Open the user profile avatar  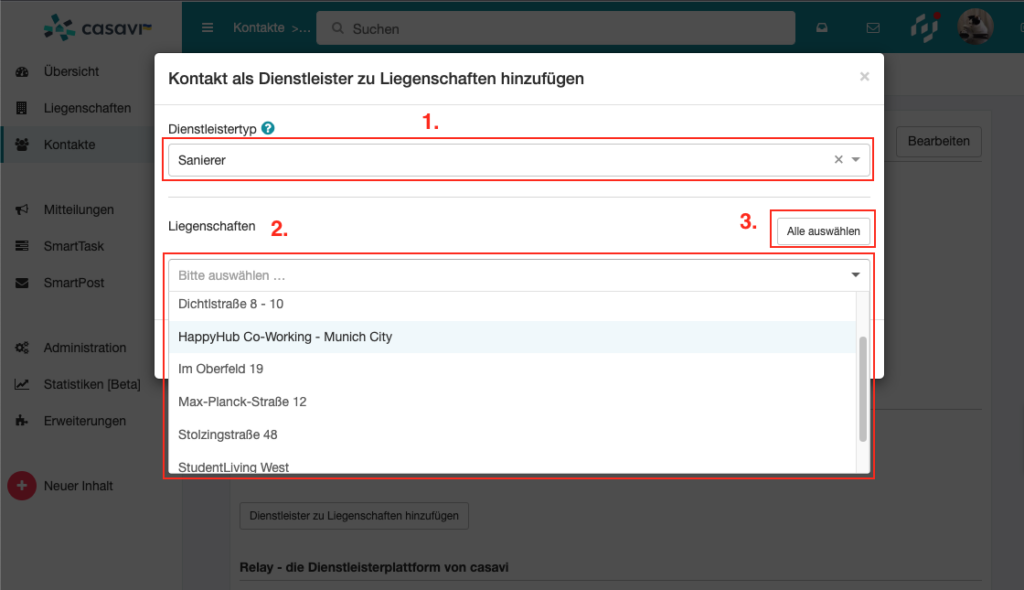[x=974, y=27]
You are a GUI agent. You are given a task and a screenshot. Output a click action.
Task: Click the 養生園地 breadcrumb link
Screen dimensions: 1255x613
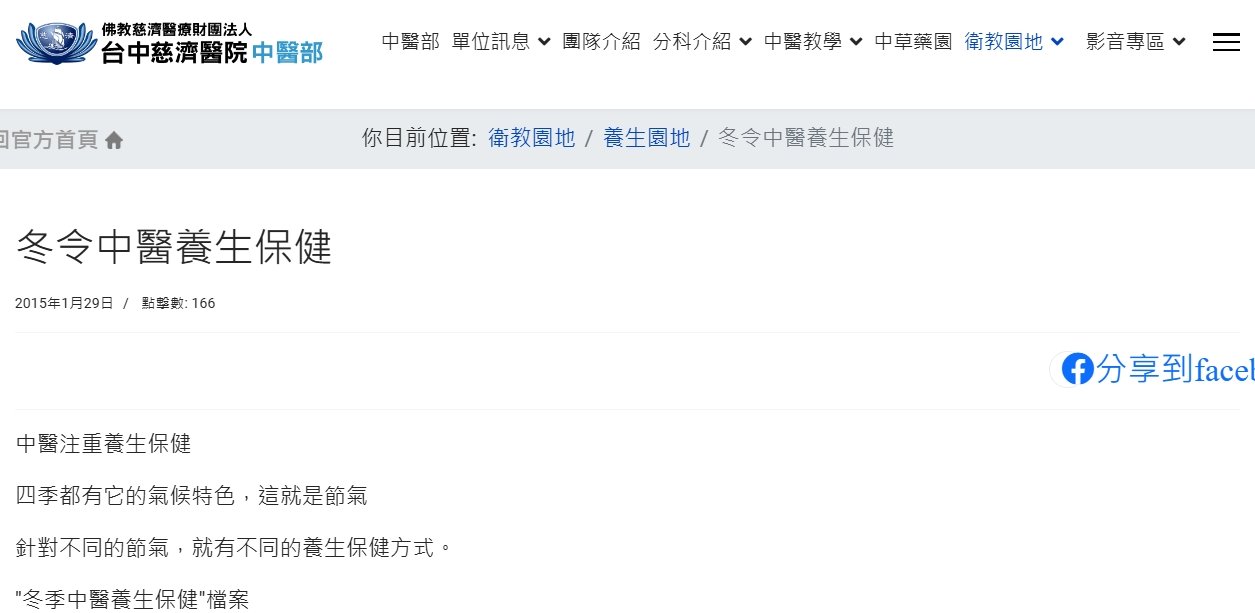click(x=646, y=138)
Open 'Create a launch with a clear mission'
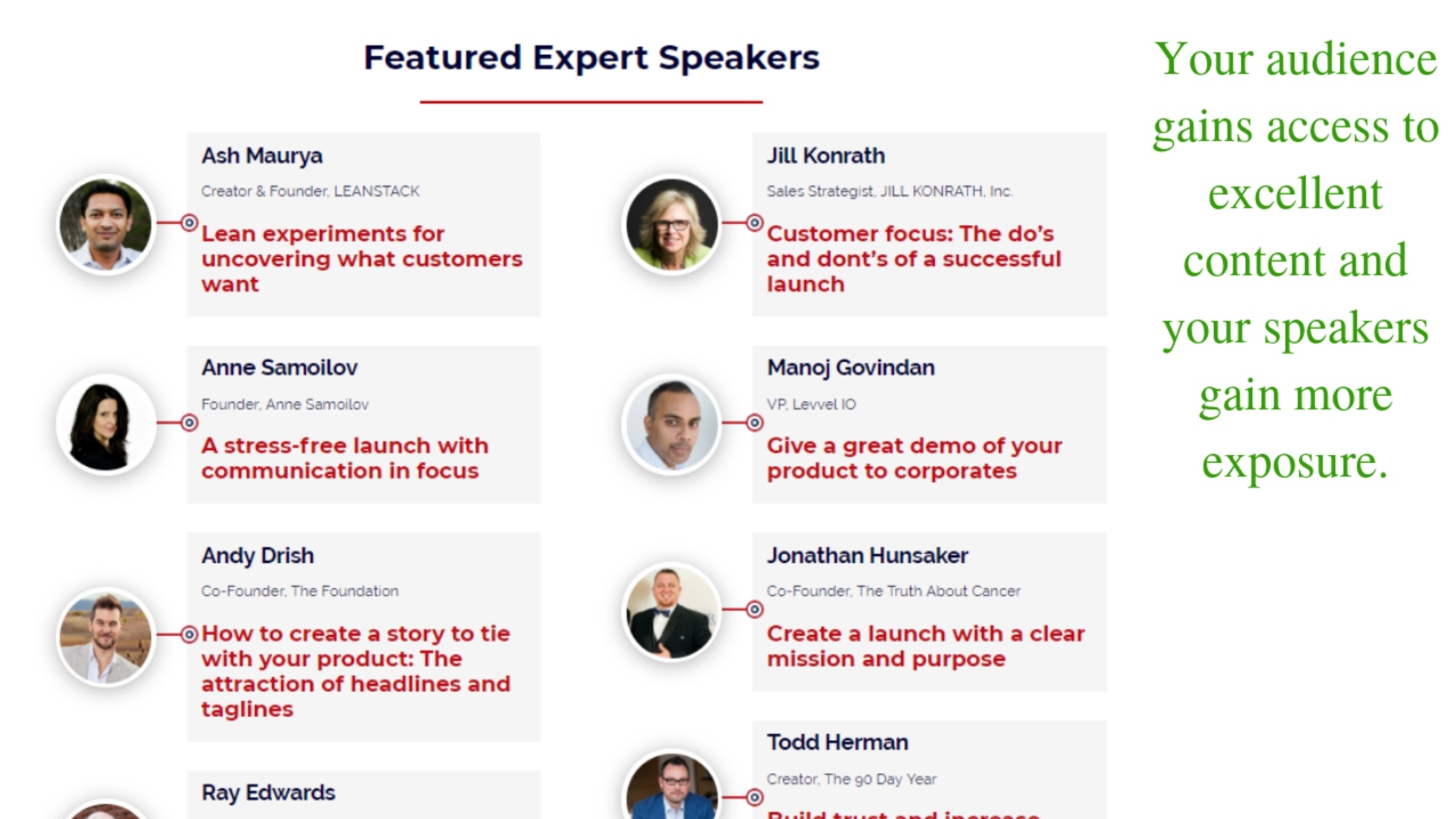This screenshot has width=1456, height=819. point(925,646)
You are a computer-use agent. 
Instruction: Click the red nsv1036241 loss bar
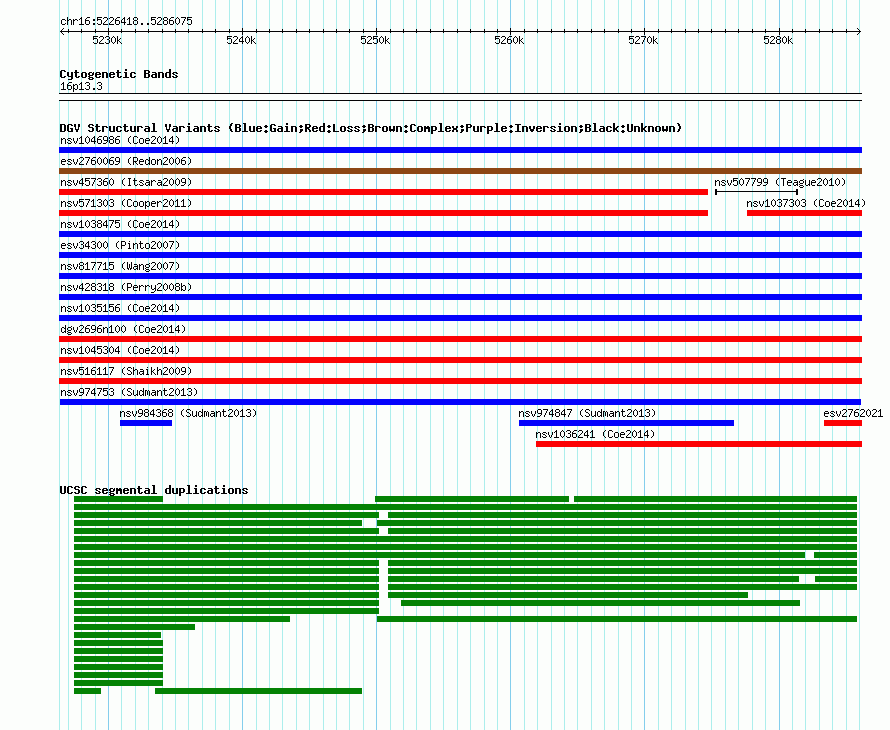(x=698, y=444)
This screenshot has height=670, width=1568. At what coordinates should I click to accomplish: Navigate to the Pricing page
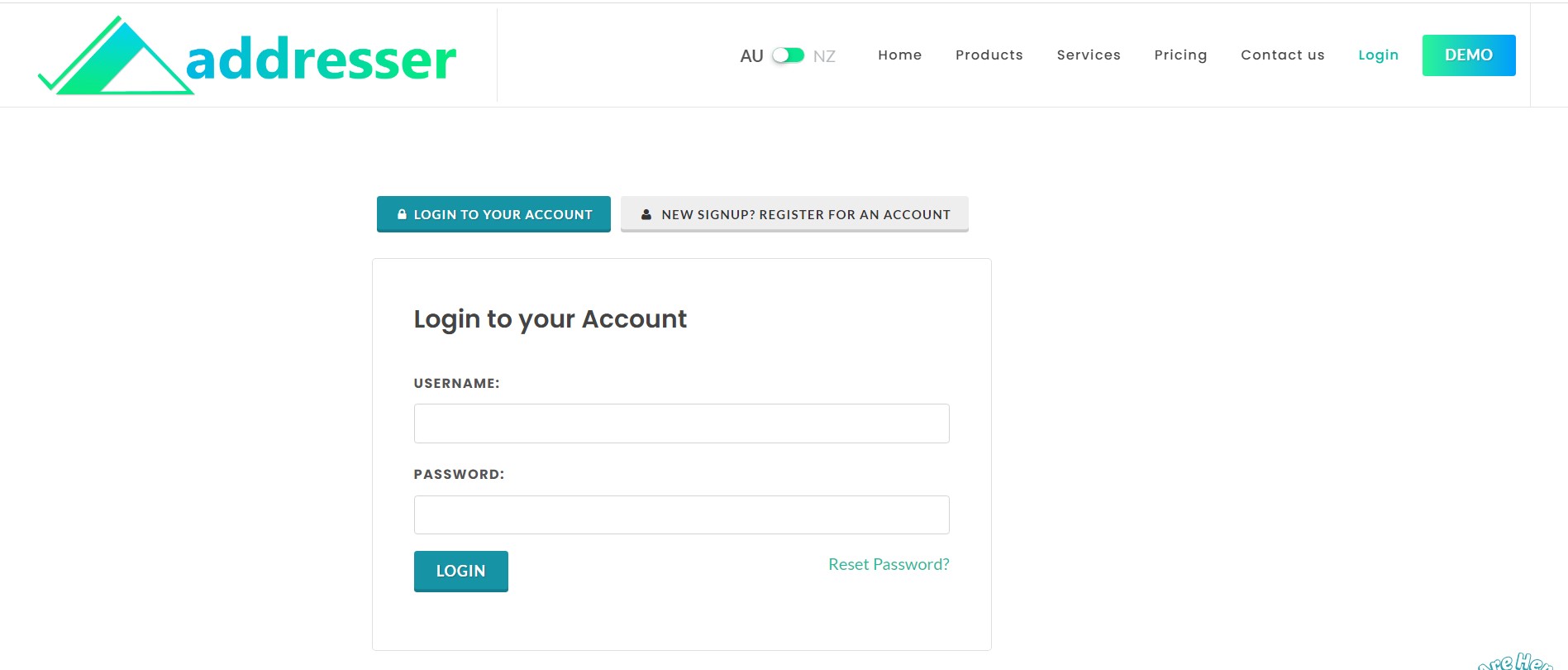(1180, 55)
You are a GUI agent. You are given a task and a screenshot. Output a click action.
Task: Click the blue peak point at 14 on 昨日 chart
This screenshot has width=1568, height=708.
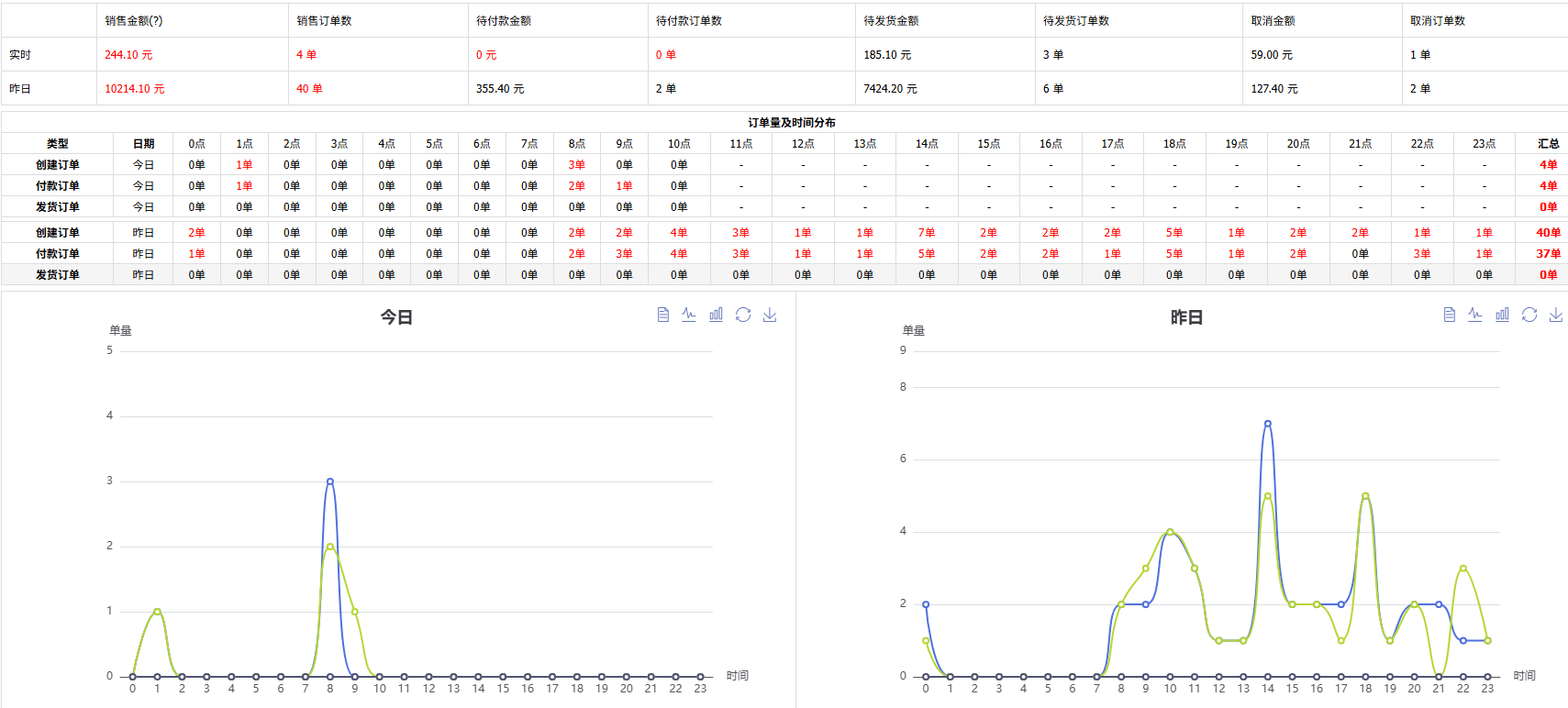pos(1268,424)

Instructions to follow:
All that should appear in the response is the run of lines from the one with "You are a computer-use agent." through the final line of the records, restated exactly, with pictures omitted.

Exercise output:
You are a computer-use agent. 
Instruction: Click the red nsv1036241 loss bar
(x=698, y=444)
This screenshot has height=670, width=1568. At what coordinates should I click to accomplish: Navigate to the Pricing page
(1180, 55)
You are a GUI agent. You are given a task and a screenshot. Output a click action.
Task: Click the blue peak point at 14 on 昨日 chart
This screenshot has width=1568, height=708.
pos(1268,424)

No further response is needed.